I need to create a safe space within myself to share my thoughts and feelings while welcoming others. Without dampening my son’s confidence or altering his uniqueness, I need grace to balance my desire to be heard with the encouragement for him to share his voice.

5. Storytelling

Sharing our experiences can build connections and empathy. I want to tell stories that illustrate the importance of listening and understanding, both in my own life and in the lives of those around me. How can I encourage my son to share his stories and learn from others’ experiences, too?

The Lens of Scripture

James 1:19 (ESV): “Know this, my beloved brothers: let every person be quick to hear, slow to speak, slow to anger.”

This verse reminds me of the importance of listening more than I speak. Being quick to hear allows me to understand others better and respond thoughtfully. Jesus exemplified this through His interactions, always prioritizing the needs and thoughts of those He interacted with. He demonstrated patience and understanding, teaching me to approach conversations with love and humility.

As I navigate my journey of engaging with others, I want to embody this principle. I need to focus on truly listening to my son, my husband, and those in our community. While I have a need to be heard and understood—an essential part of my emotional growth—I also recognize the importance of guiding my child in developing effective listening skills.

By being slow to speak and slow to anger, I can foster an environment where genuine conversations flourish. This means setting aside my own thoughts and distractions to fully engage with those around me, just as Jesus did.

Let’s check on these three guide questions:

1. How can I practice active listening in my conversations this week while also ensuring my own voice is heard?

2. What specific distractions do I need to set aside to be more present during interactions with my son?

3. How can I model the balance of listening and expressing myself to guide my child in developing his listening skills?
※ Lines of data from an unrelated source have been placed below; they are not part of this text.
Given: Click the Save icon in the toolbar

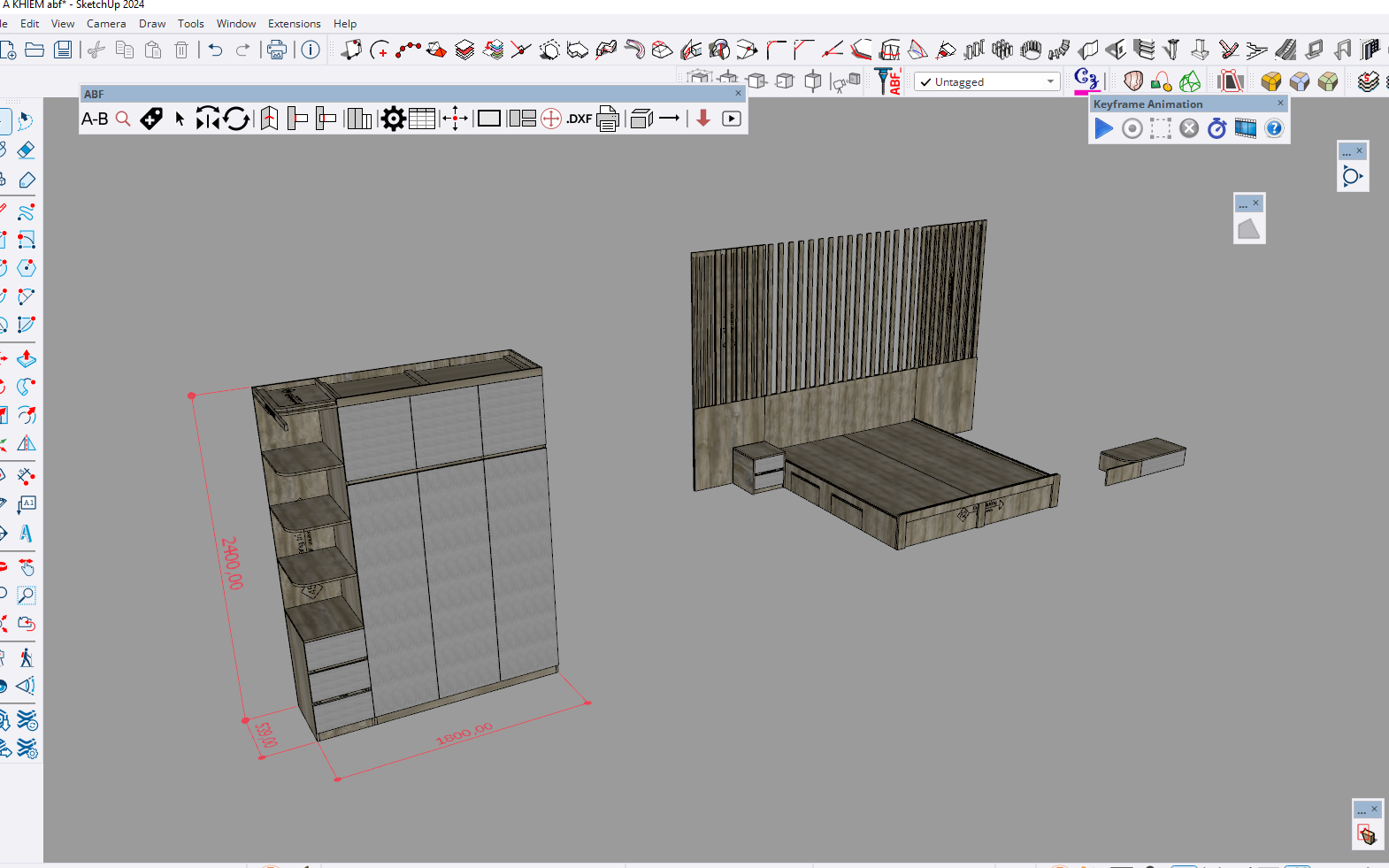Looking at the screenshot, I should click(63, 50).
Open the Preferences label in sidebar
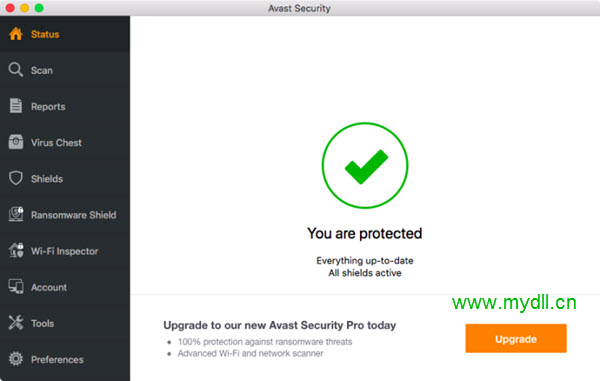The width and height of the screenshot is (600, 381). click(x=57, y=360)
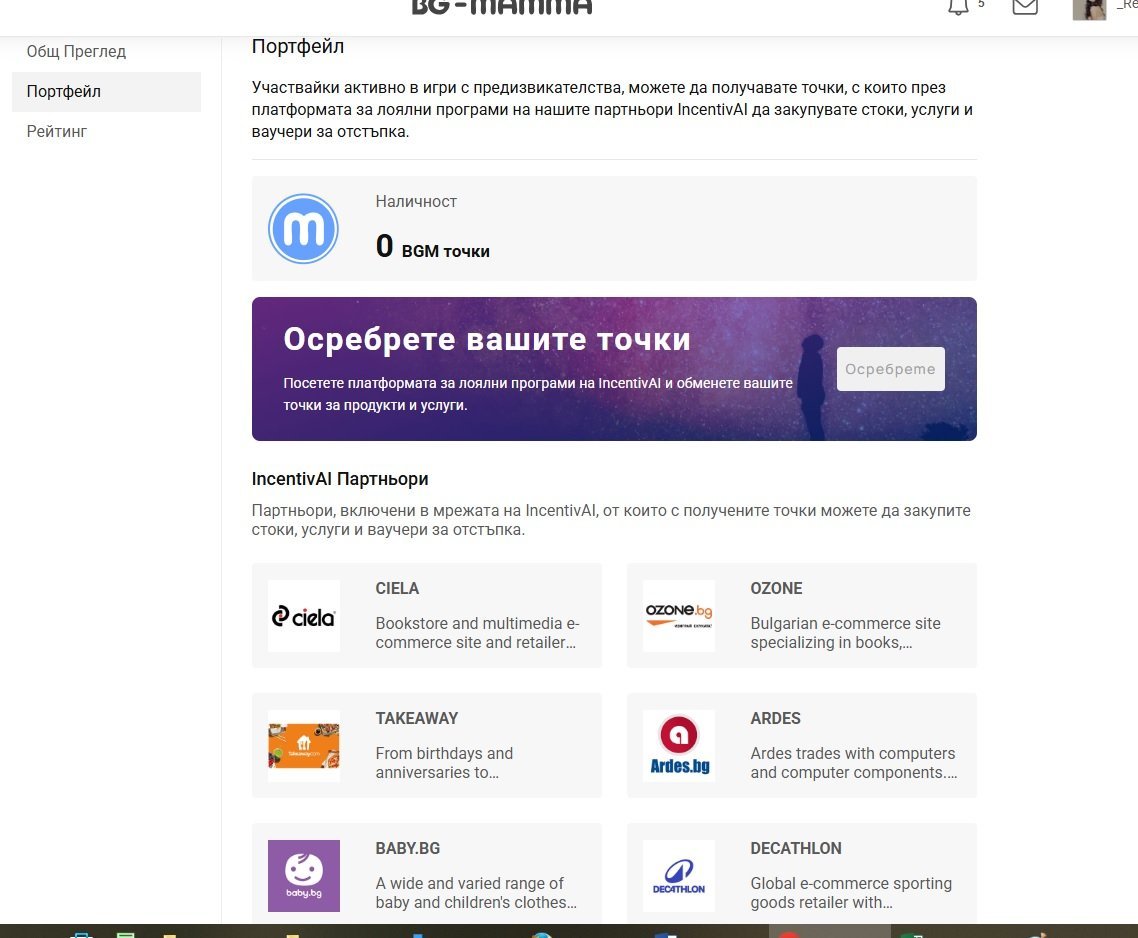Open the notifications bell icon
Viewport: 1138px width, 938px height.
[958, 7]
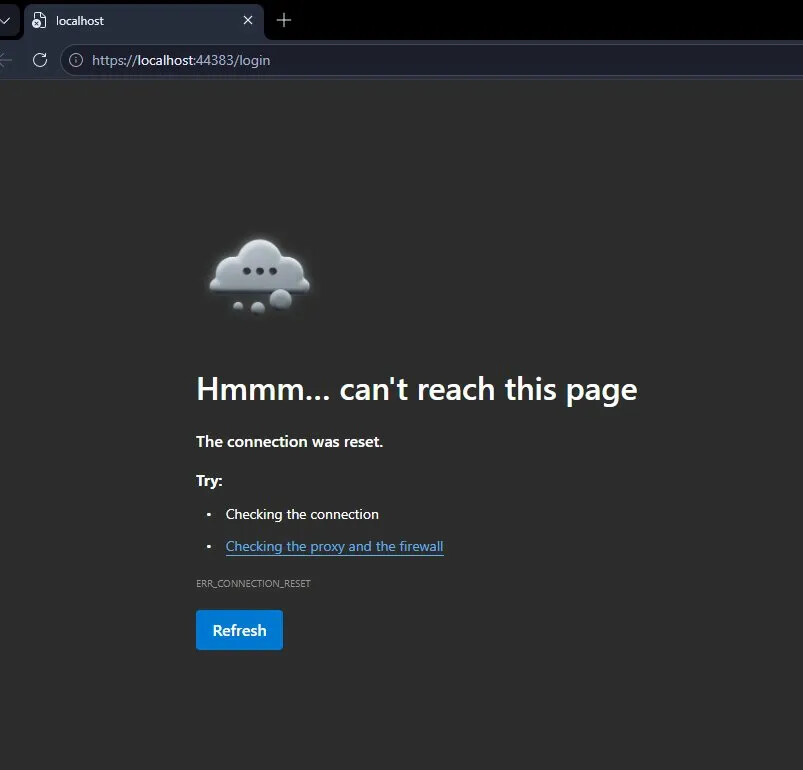Open the site information icon in address bar
803x770 pixels.
click(76, 60)

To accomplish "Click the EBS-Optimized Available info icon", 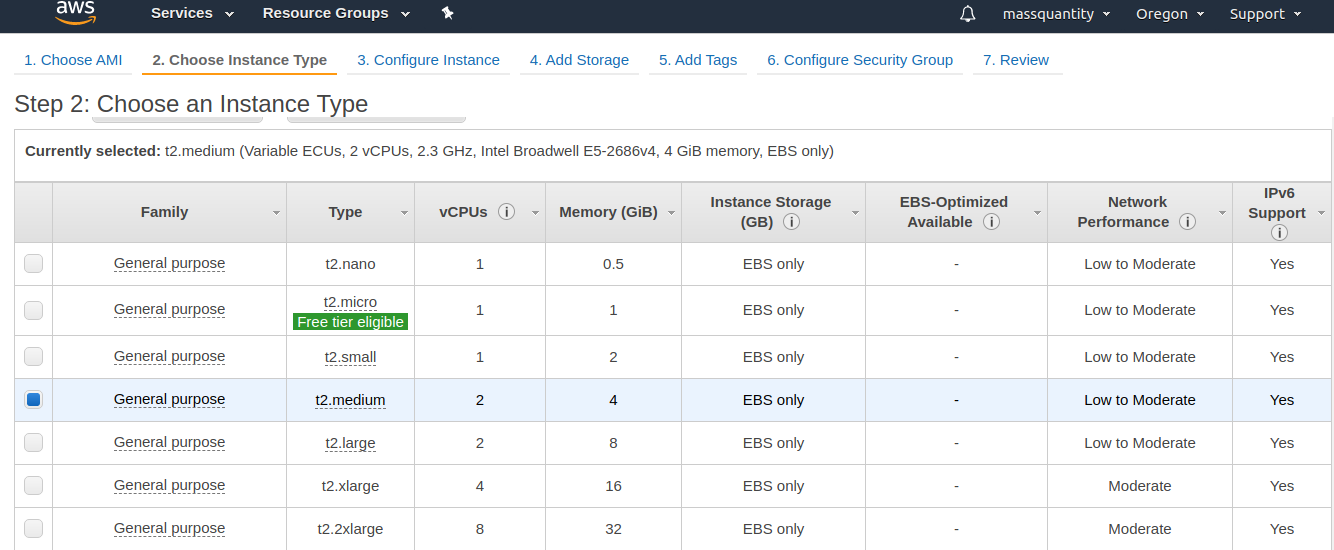I will click(991, 222).

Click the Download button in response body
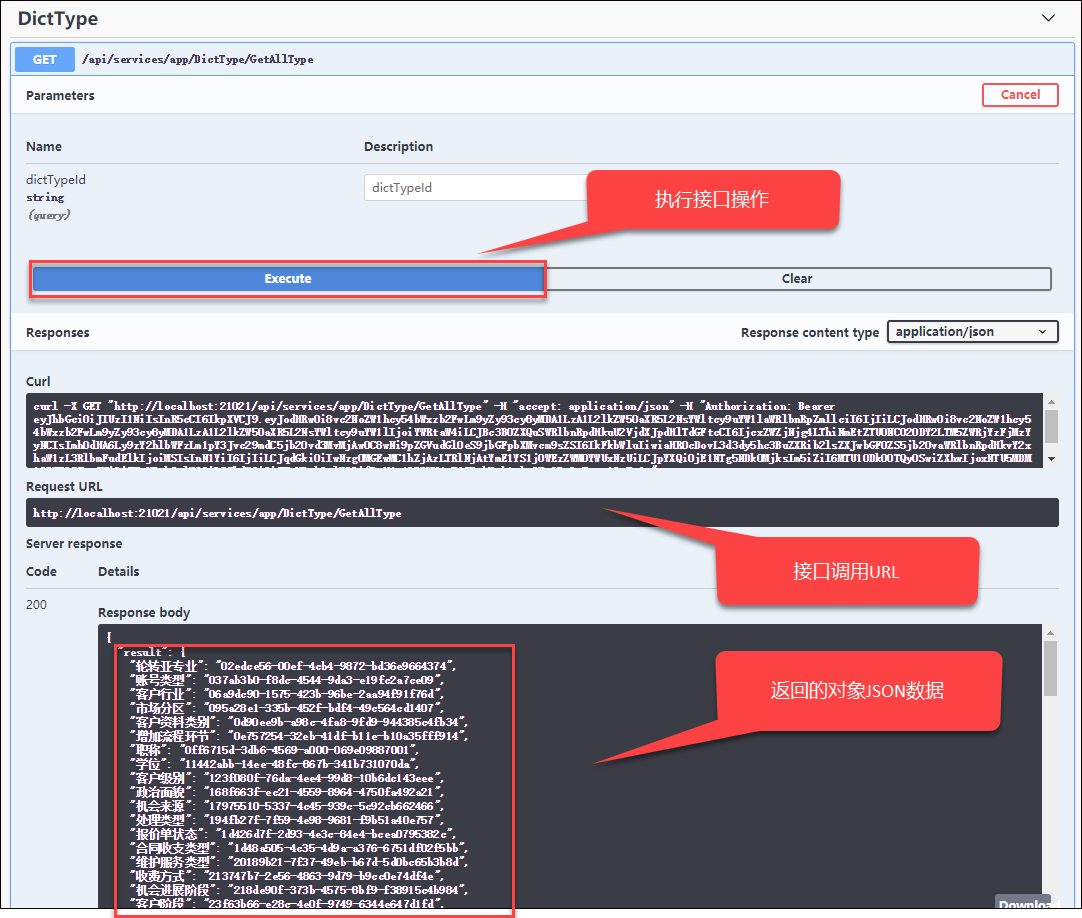(x=1022, y=905)
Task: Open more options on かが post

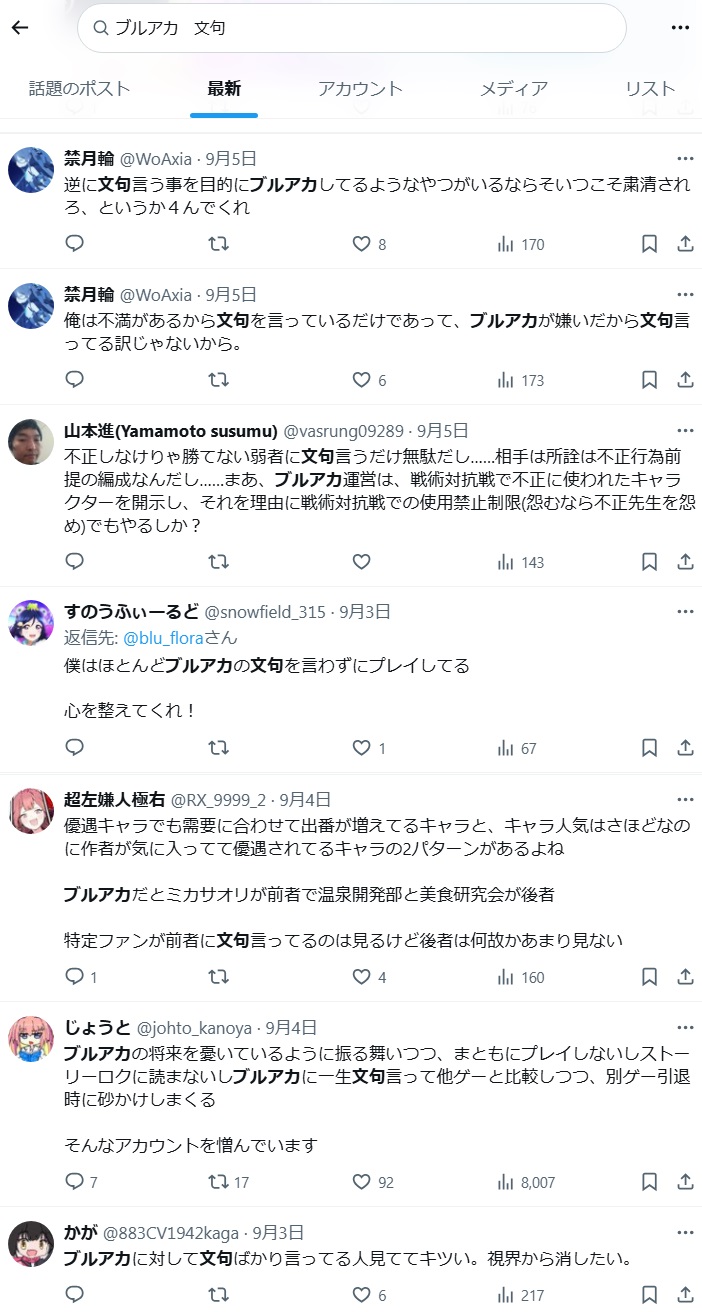Action: click(x=685, y=1232)
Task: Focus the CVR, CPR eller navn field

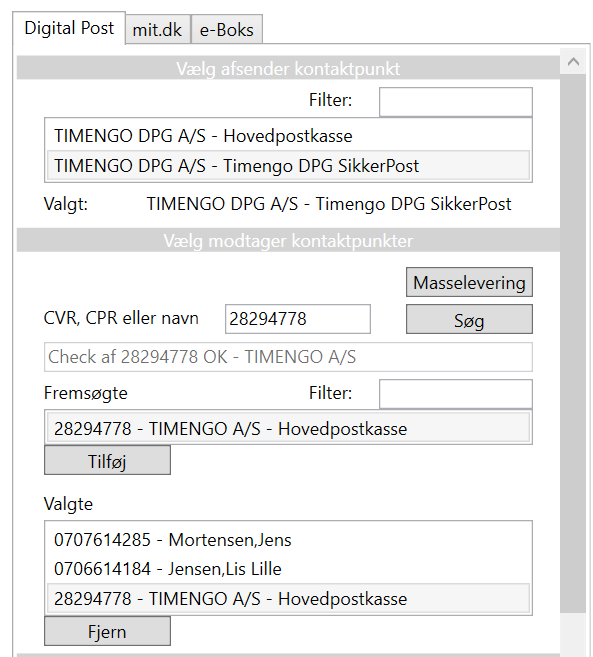Action: [x=298, y=319]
In our journey of parenting and holistic growth, I’m learning to allow Jesus to fill my needs to cultivate relationships effectively. By reflecting on His example and applying the five habits of grammar, I aim to create an environment for my family and I to express ourselves and connect with others. This fosters intentional listening and engaging conversations, nurturing our love for learning and communication in a continuous cycle that strengthens our relationships and deepens our faith.

Let’s pray.

Father God, You are not slow in keeping Your promises. You are patient with us, not wanting anyone to perish but for everyone to come to repentance (2 Peter 3:9). Please enable me to be quick to listen, slow to speak and slow to anger, specially in our family. Teach me to express my own thoughts, feelings and needs in a healthy way. Fill me with Your Holy Spirit so I can reflect Your grace in my interactions, creating a space where both I and those around me feel heard and valued. In Jesus’ name. Amen.